Stephen R. Hasner
Managing Partner at Hasner Law PC
March 5, 2024

Both the US Constitution and Georgia Constitution grant criminal and civil litigants the right to a jury trial. In a jury trial, a panel of jurors makes decisions or findings of fact based on the evidence in the case presented before them. 

Jury trials are reliant on jurors to show up to ensure that trials proceed as required by law. The article below discusses the jury process and whether it is possible to get out of jury duty.

Jury Selection

Before you receive your summons, your eligibility will first be determined. To be eligible for jury duty, you will have to meet all of the following criteria:

  • You are a U.S. citizen
  • You are at least 18 years old
  • You are fluent in English to the extent needed to understand and discuss the case
  • You are a resident of the county from which you received your summons
  • You have not served for jury duty in the last 12 months
  • You are not currently part of a grand jury or other trial’s jury
  • You are not under a conservatorship
  • You have had your civil rights restored if you were convicted of a felony or malfeasance while you held public office.

After you are determined to be eligible, the next step in the jury selection process is that you will receive a jury summons. The summons will include information about when and where you will have to appear for jury duty. When you appear, you will present your summons to verify that you appeared as provided by the instructions. You may have to fill out additional paperwork upon your arrival.


Jurors will be excused from duty if it is deemed that they cannot serve. Jurors can be excused for a number of reasons, the main underlying reason is because they are impartial in the evaluation of the case. If there are any relationships between jurors either personal or professional, the juror will be excused. 

Voir Dire

Voir dire is the process used by the parties to ensure selection of an impartial jury. During this phase, the jurors answer questions posed by counsel for both parties. These questions are to ensure that none of the jurors hold potential biases which may prevent them from making impartial decisions in the verdict of the case.

What Are the Consequences for Failing to Appear for Jury Duty? 

Through any of the pre-trial screening phases, you may be sent home and excused from jury duty. In essence, your jury duty may only require your response to the summons and not your actual service on a jury. 

The consequences of failing to appear, even if you would have been sent home, can be harsh. Judges are permitted to punish disobedience in court and failing to appear for your summons could result in a judge holding you in contempt of court. If this happens, the judge will order you to appear in court under a “show cause” order. Under this order, you will have to present evidence to explain why the judge should not hold you in contempt. 
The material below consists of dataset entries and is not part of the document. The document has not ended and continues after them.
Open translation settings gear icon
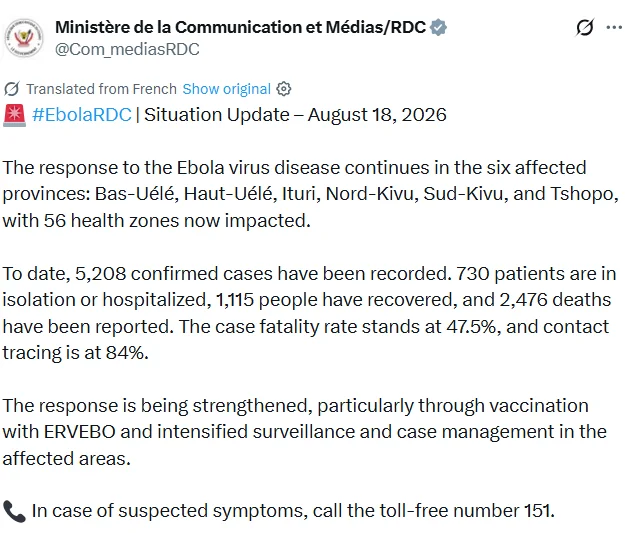[x=284, y=89]
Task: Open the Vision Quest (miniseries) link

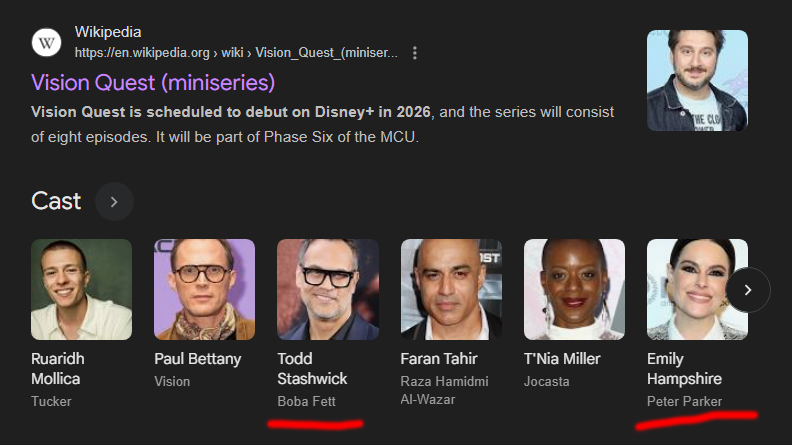Action: click(153, 83)
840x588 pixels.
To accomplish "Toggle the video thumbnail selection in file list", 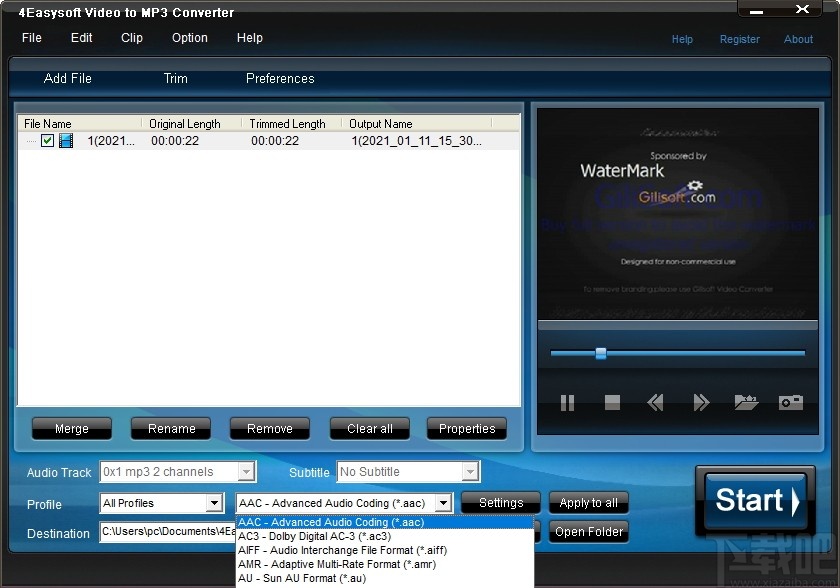I will coord(65,141).
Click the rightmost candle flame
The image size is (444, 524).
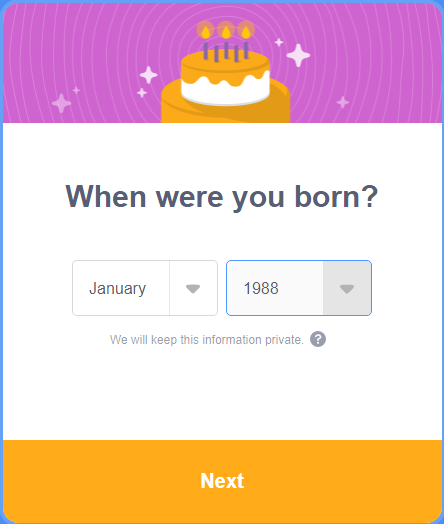(246, 32)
If the judge finds that you should be held in contempt, you may be punished “by fines not exceeding $1,000.00, by imprisonment not exceeding 20 days, or both.” This is stated by O.C.G.A. § 15-6-8.

Excusal from Jury Duty

If you have a valid reason, you can submit an affidavit to the clerk of courts requesting an excusal from jury duty before your summons date under the following grounds

  • You are a public health or safety worker
  • You possess a permanent mental or physical disability 
  • You are a full time university or vocational school student
  • You are the primary caregiver for a child six years old or younger
  • You are a primary teacher in a home study program
  • You are an unpaid caregiver for a person or people with physical or mental limitations who cannot be left unattended
  • You are 70 years of age or older 
  • You are a service member or spouse of a service member

These grounds do not hinge on whether you will be an impartial juror for the case at hand.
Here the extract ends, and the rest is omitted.